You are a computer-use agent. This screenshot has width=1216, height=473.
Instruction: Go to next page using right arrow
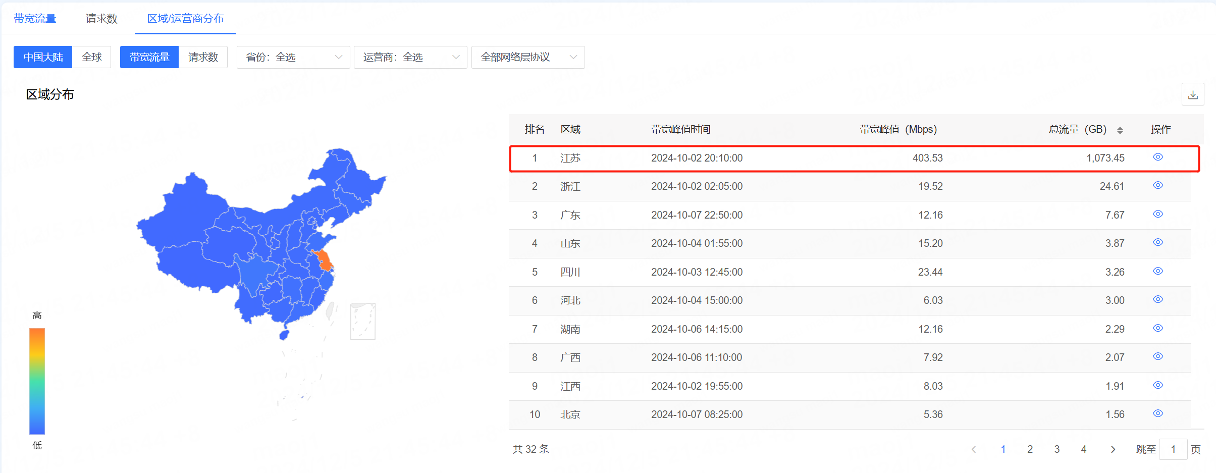pos(1113,449)
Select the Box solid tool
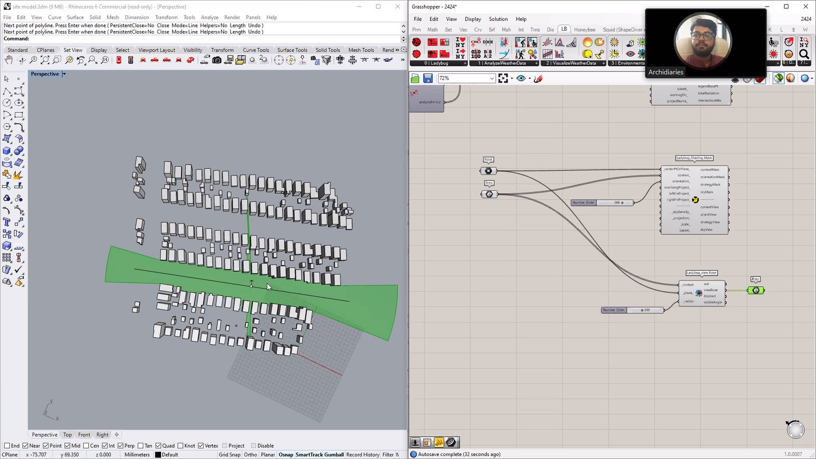The width and height of the screenshot is (816, 459). 7,151
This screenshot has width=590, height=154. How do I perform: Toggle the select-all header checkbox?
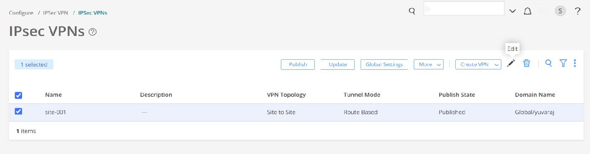click(x=19, y=95)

What to produce → Copy only the lines running from the one that holds "Select the Box solid tool" through the last line of the data, and include both of those lines. Do not copy any pictures.

Result for this task →
Select the Box solid tool
The width and height of the screenshot is (816, 459). 7,151
This screenshot has width=590, height=154. How do I perform: Toggle the select-all header checkbox?
click(x=19, y=95)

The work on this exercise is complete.